"I wish you knew Rabbi Barthold," he exclaimed. "He would be an inspiration in any line of study, but especially in this, for he has thrown his whole soul into it. Ah, I wish you read Hebrew. One loses so much in the translation. There are places in the Psalms and Job where the majesty of the thought is simply untranslatable. You know there are some pebbles and shells that, seen in water, have the most exquisite delicacy of coloring; yet taken from that element, they lose that brilliancy. I have noticed the same effect in changing a thought from the medium of one language to another."
"Yes," answered Bethany, "I have recognized that difficulty, too, in translating from the German. There is a subtle something that escapes, that while it does not change the substance, leaves the verse as soulless as a flower without its fragrance."
"Ah!
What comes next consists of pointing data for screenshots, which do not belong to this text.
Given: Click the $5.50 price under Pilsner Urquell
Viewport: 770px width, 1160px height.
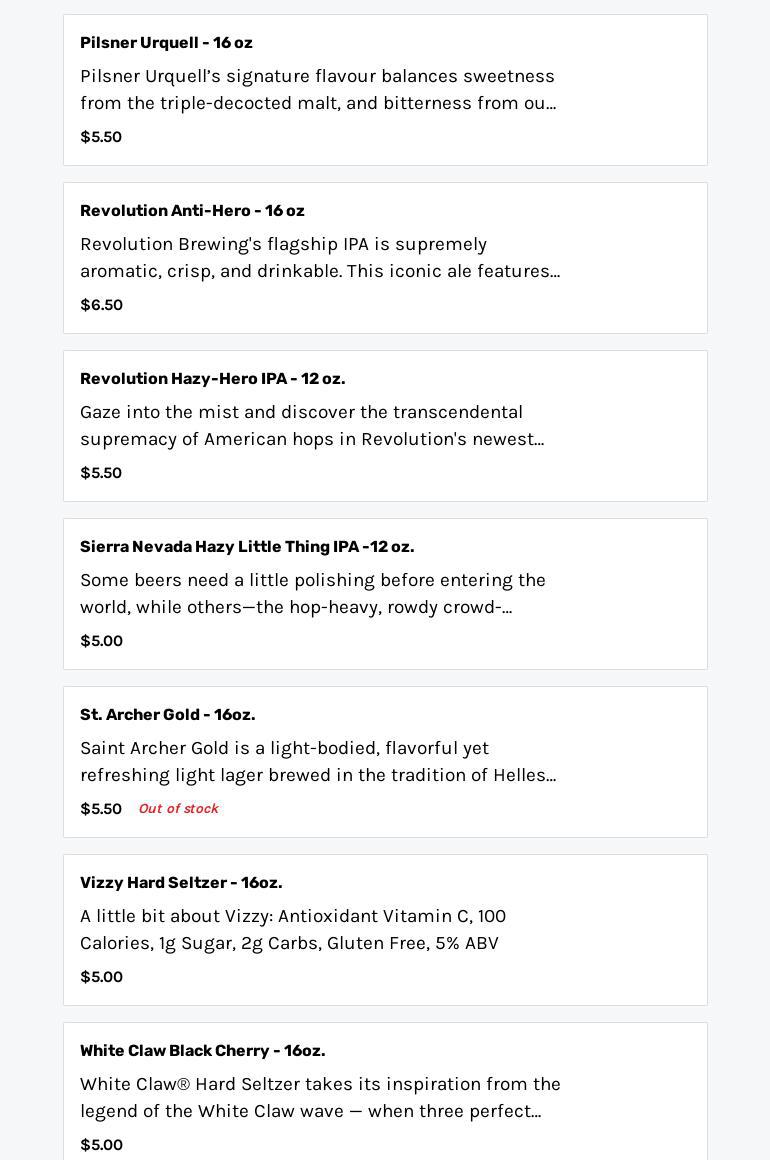Looking at the screenshot, I should (101, 137).
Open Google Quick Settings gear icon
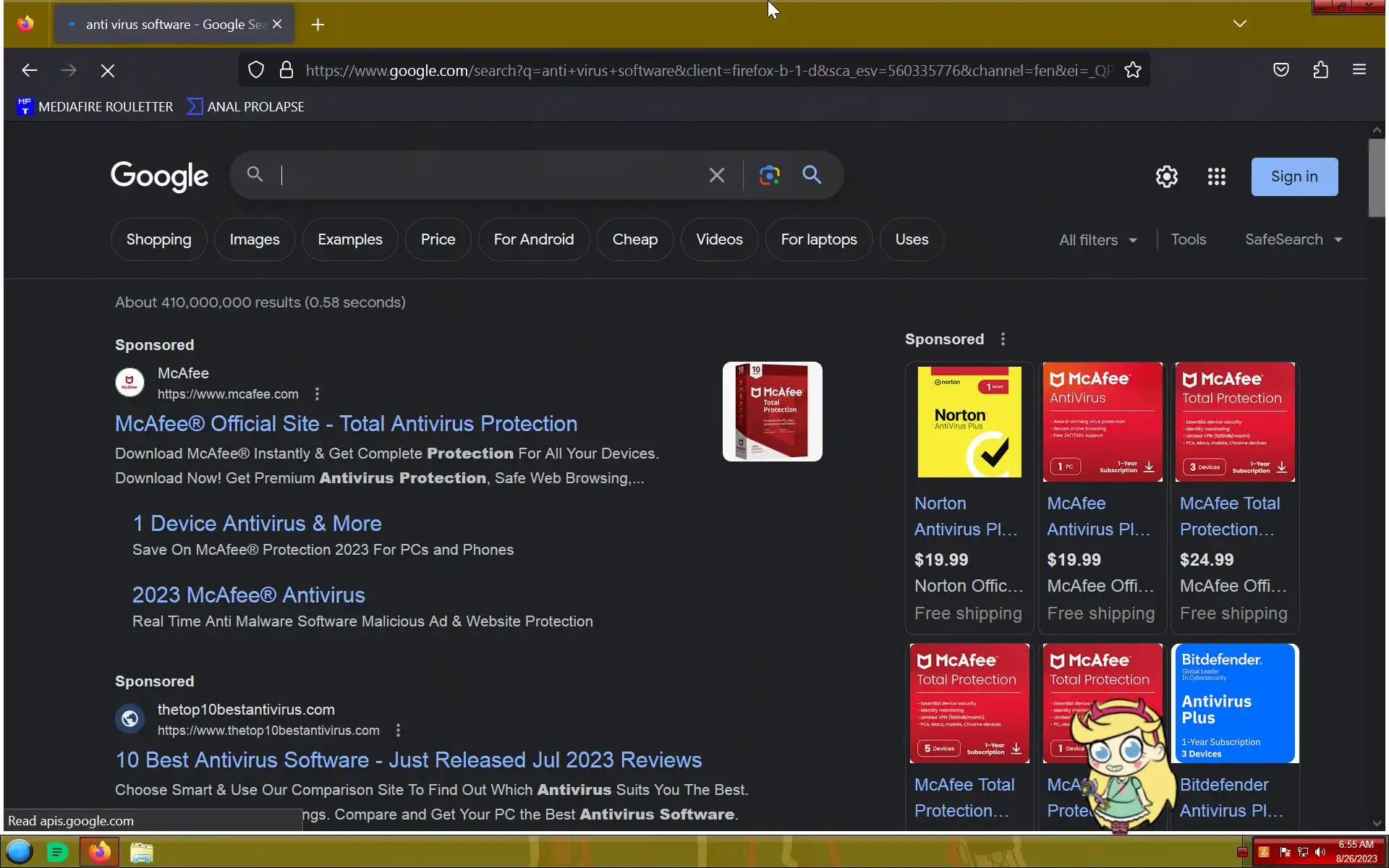 1166,176
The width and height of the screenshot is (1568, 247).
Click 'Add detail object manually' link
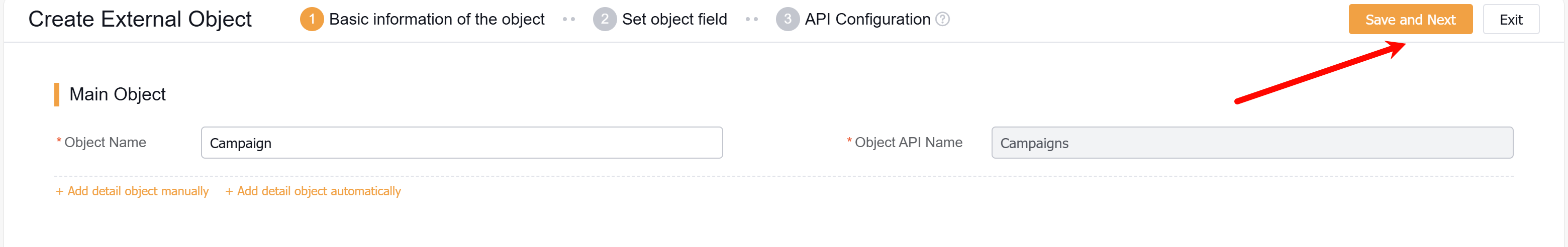tap(132, 191)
I see you understand me," he responded. "That is why I would have you read the greatest of all literature in its original setting. Are you fond of language?"
"Yes," she answered, "though not an enthusiast. I took the course in Latin and German at school, and got a smattering of French the year I was abroad. Afterwards I read Greek a little at home with papa, to get a better understanding of the New Testament. But Hebrew always seemed to me so very difficult that only spectacled theologians attempted it. You know ordinary tourists ascend the Rigi and Vesuvius as a matter of course. Only daring climbers attempt the Jungfrau. I scaled only the heights made easy of ascent by a system of meister-schafts and mountain railways."
He laughed. "Hebrew is not so difficult as you imagine, Miss Hallam. Any one that can master stenography can easily compass that. There is a similarity in one respect. In both, dots and dashes take the place of vowels. I will bring you a grammar to-morrow, and show you how easy the rudiments are."
Jack was more interested than Bethany. He had never seen a book in Hebrew type before. The square, even characters charmed him, and he began to copy them on his slate.
"I'd like to learn this," he announced. "The letters are nothing but chairs and tables."
"It was a picture language in the beginning," said David, leaning over his chair, much pleased with his interest. "Now, that first letter used to be the head of an ox. See how the horns branch? And this next one, Beth, was a house. Don't you remember how many names in the Bible begin with that—Beth-el, Beth-horon, Beth-shan—they all mean house of something; house of God, house of caves, house of rest."
Jack gave a whistled "whe-ew!" "It would teach a fellow lots. What are you a house of, Beth-any?"
He looked up, but his sister had been called into the next room.